**Records for processing**:

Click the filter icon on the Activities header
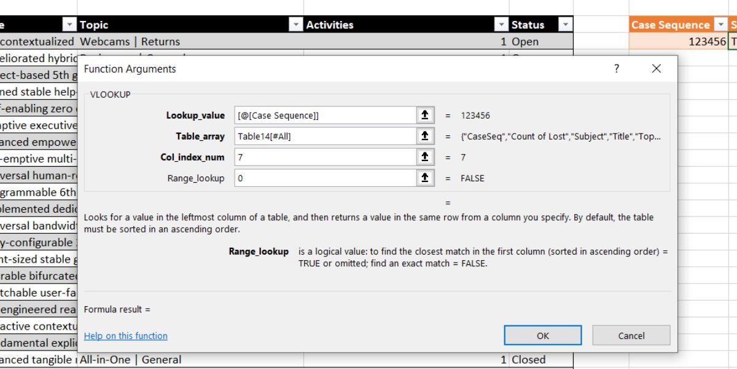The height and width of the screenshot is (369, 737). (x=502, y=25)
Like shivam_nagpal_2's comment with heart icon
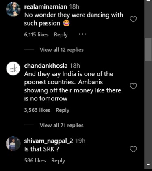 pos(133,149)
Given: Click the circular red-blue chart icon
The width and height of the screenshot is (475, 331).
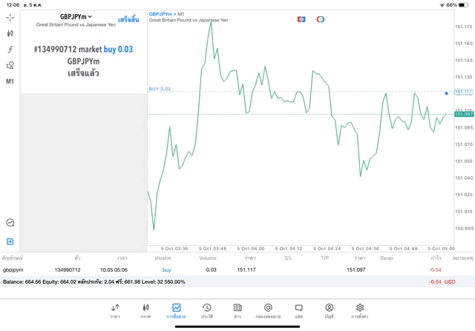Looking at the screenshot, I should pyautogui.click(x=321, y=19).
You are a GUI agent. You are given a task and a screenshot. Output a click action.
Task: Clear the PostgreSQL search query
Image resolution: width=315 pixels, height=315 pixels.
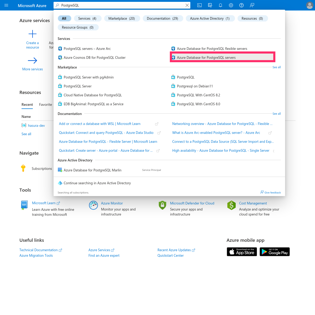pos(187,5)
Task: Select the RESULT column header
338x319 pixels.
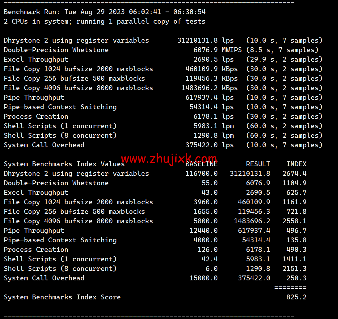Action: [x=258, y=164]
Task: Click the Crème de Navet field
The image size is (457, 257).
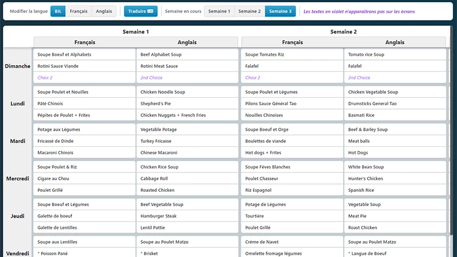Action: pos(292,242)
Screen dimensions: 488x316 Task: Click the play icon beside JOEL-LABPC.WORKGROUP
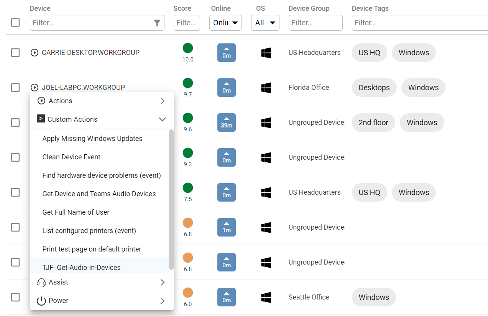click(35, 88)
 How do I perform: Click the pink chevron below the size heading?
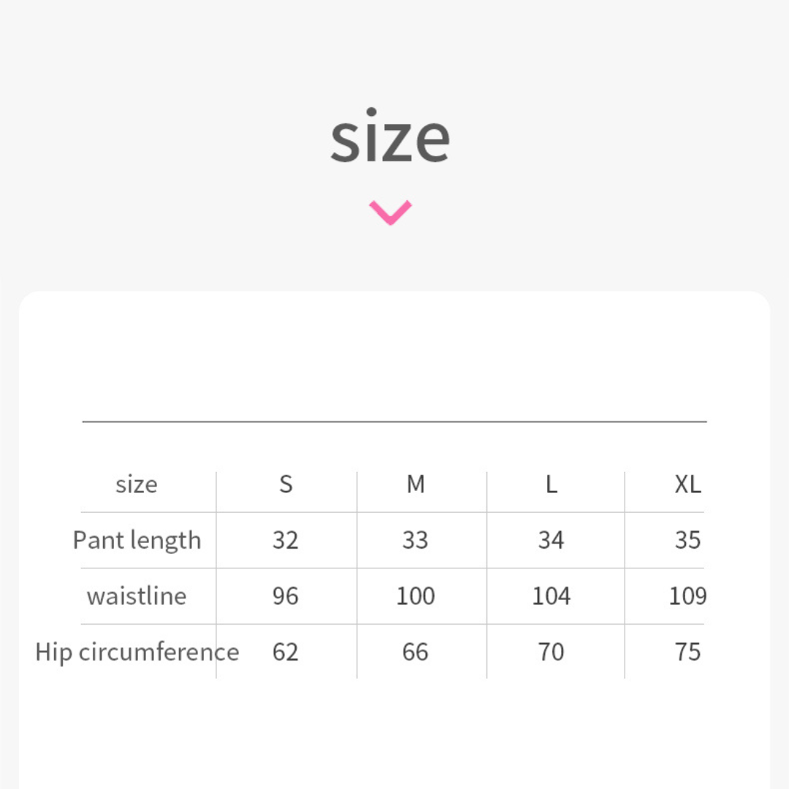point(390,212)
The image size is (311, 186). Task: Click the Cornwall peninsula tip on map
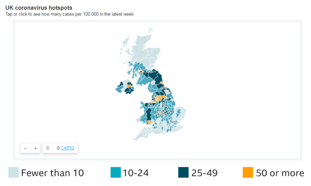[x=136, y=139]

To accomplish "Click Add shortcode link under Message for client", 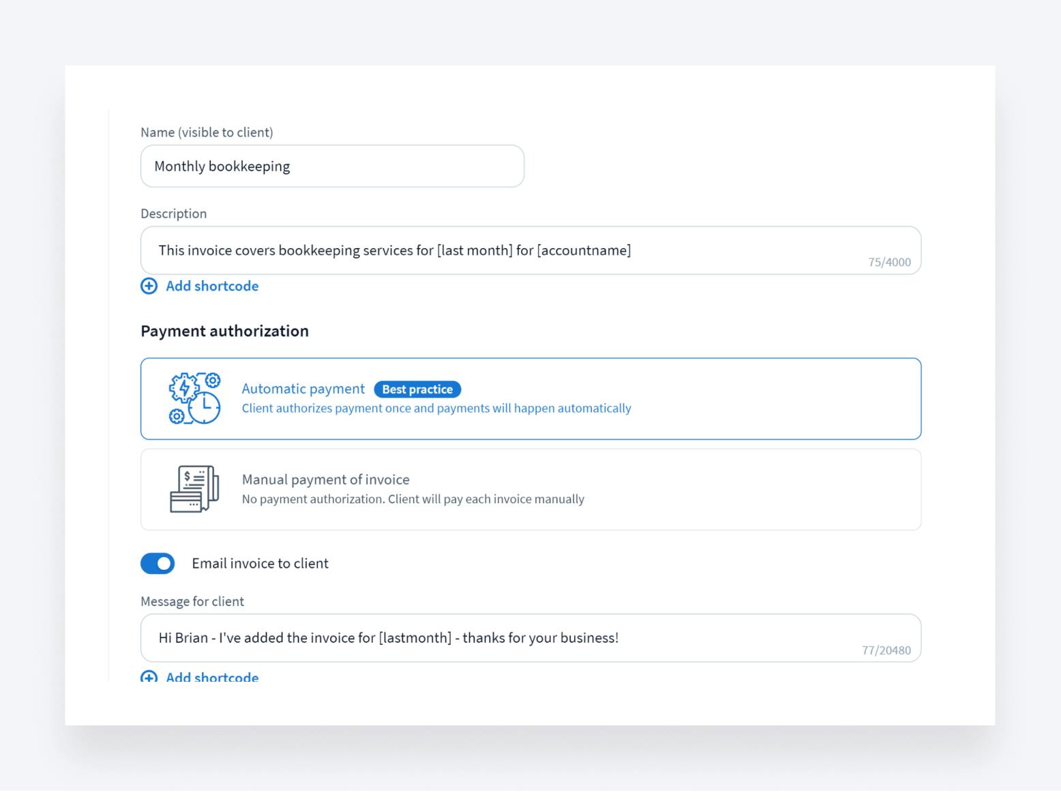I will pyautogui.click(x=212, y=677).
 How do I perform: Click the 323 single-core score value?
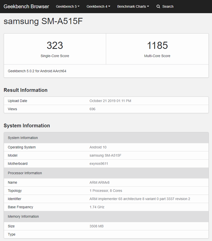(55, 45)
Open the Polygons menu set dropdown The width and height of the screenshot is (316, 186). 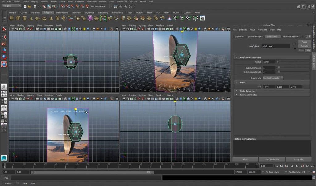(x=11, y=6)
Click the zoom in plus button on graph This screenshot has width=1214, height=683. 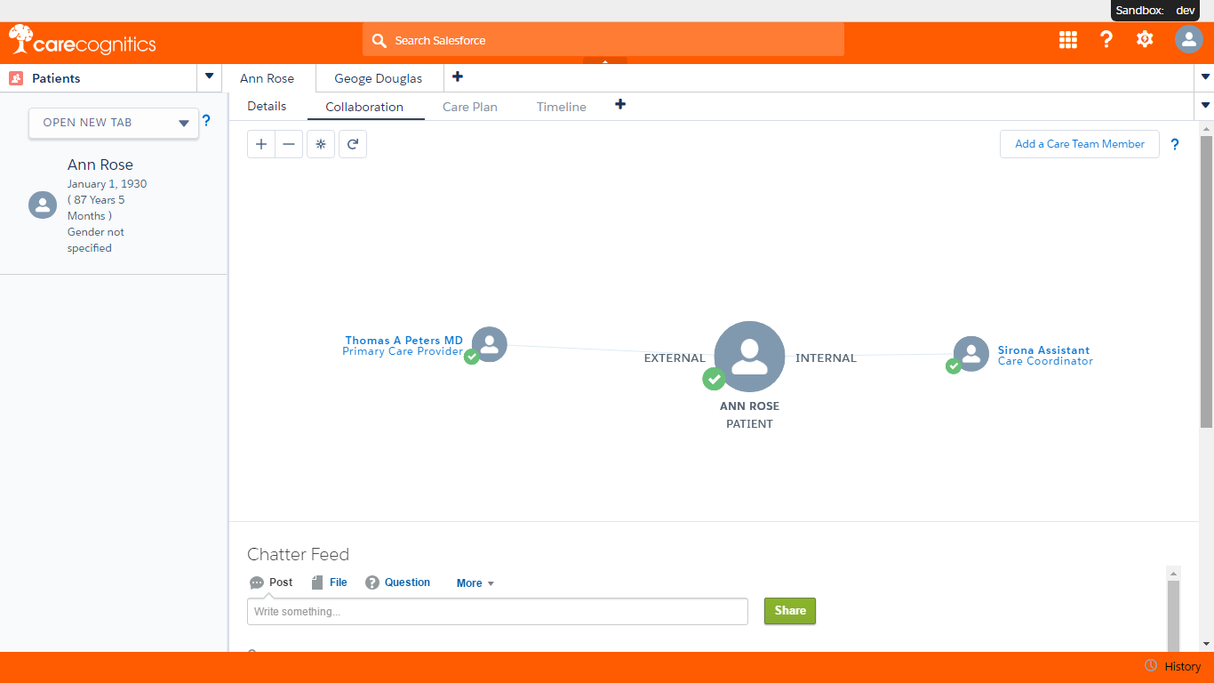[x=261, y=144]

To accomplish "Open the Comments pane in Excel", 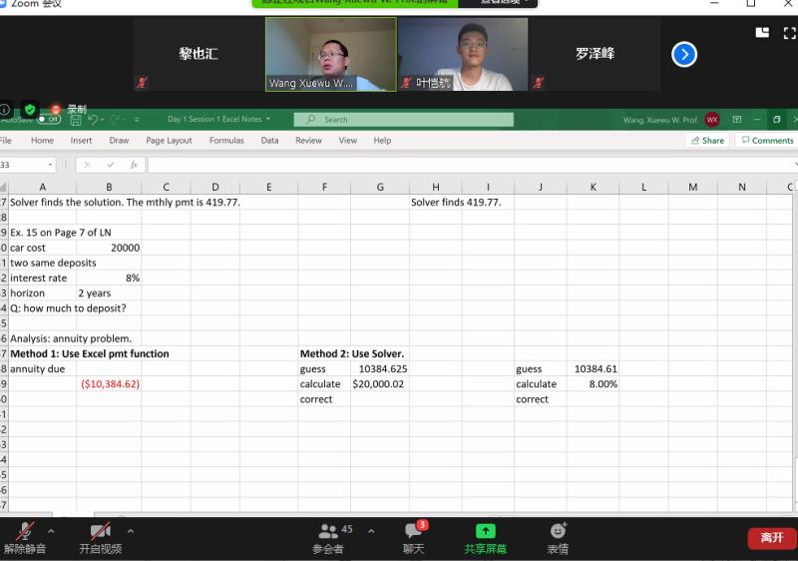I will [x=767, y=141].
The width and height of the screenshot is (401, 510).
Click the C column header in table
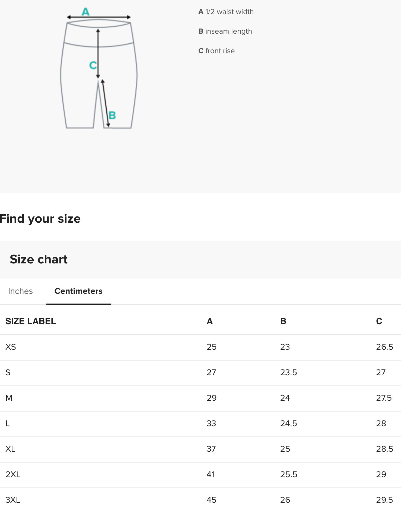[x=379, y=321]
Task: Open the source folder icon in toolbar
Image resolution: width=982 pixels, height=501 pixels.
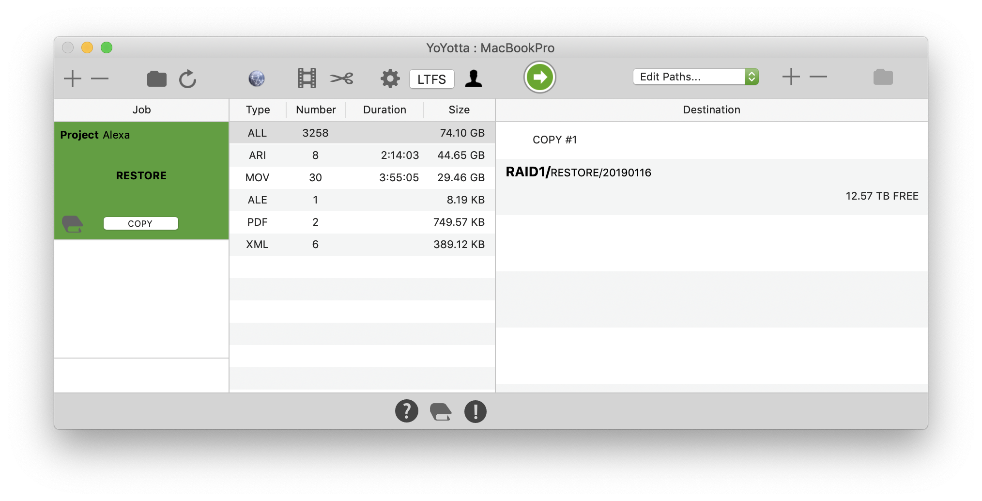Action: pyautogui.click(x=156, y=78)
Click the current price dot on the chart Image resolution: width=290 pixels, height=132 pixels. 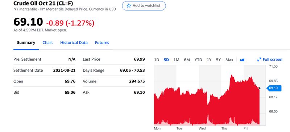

**Instructions to follow**: Your answer must be the exact lines from the start of the data through the line with "Given: Click the circular red-blue chart icon", inclusive, and nothing else; pictures do not belong in it.

**Reply**:
Click the filter icon on the Activities header
The height and width of the screenshot is (369, 737). (x=502, y=25)
Like shivam_nagpal_2's comment with heart icon
 pos(133,149)
Given: Click the circular red-blue chart icon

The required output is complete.